Given the phase I nature of the trial, response was not a primary endpoint and patients were heterogeneous and heavily pretreated, so this will need to need to be assessed in future trials, which are underway.  Genotype-guided irinotecan is being assessed in the more standard setting of FOLFIRI with bevacizumab in the metastatic colorectal cancer population, and as part of mFOLFIRINOX in previously untreated advanced gastrointestinal malignancies. 

This trial represents the application of many years of retrospective clinical data and serves as an example of how individualized dosing could ideally be determined; however, several limitations prevent this from becoming the new standard.  As discussed by Phelps and Sparreboom in their accompanying editorial, one notable limitation to this design becoming a standard model in drug development is the amount of information available on the metabolism of irinotecan prior to design of the trial.3  The metabolism pathways are generally known to some degree for novel therapies undergoing early phase clinical trials, but the interaction between variants in these metabolic pathways and outcomes-- like toxicity or efficacy-- are mere speculation making a prospectively designed study time consuming and challenging.  Novel clinical trial design such as this should be encouraged to help optimize the delivery of individualized therapy across somatic and germline genetic variations. 
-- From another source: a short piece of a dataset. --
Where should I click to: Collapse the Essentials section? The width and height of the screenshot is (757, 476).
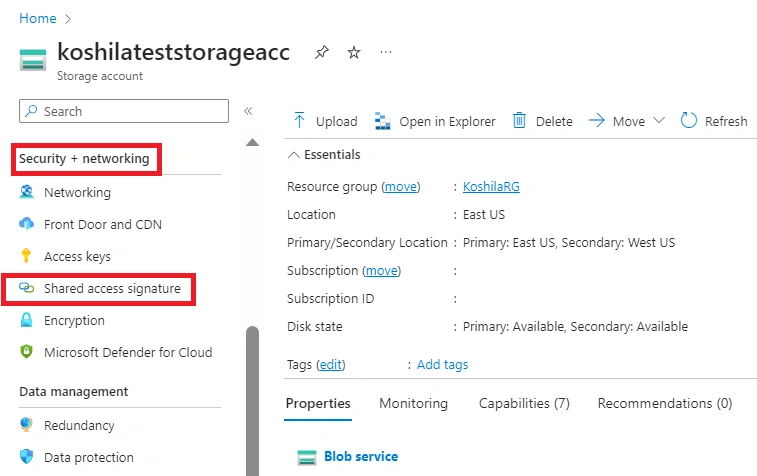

The results of the ongoing genotype-guided irinotecan trials with FOLFIRI and FOLFIRINOX regimens will provide data-supported dosing recommendations based on genotype for irinotecan in the most frequent clinical settings, allowing for individualized irinotecan dosing to be translated into standard clinical practice.

 

References:

  • Lyer L, et al. (1998). Genetic predisposition to the metabolism of irinotecan (CPT-11). Role of uridine diphosphate glucuronosyltransferase isoform 1A1 in the glucuronidation of its active metabolite (SN-38) in human liver microsomes. J Clin Invest. 101(4): 847-854.
  • Innocenti F, et al. (2014). Dose-Finding and Pharmacokinetic Study to Optimize the Dosing of Irinotecan According to the UGT1A1 Genotype of Patients With Cancer.  J Clin Oncol. 32:2328-2334.
  • Phelps MA, Sparreboom A.  (2014). Irinotecan Pharmacogenomics: A Finished Puzzle?  .  J Clin Oncol. 32:2287-2292.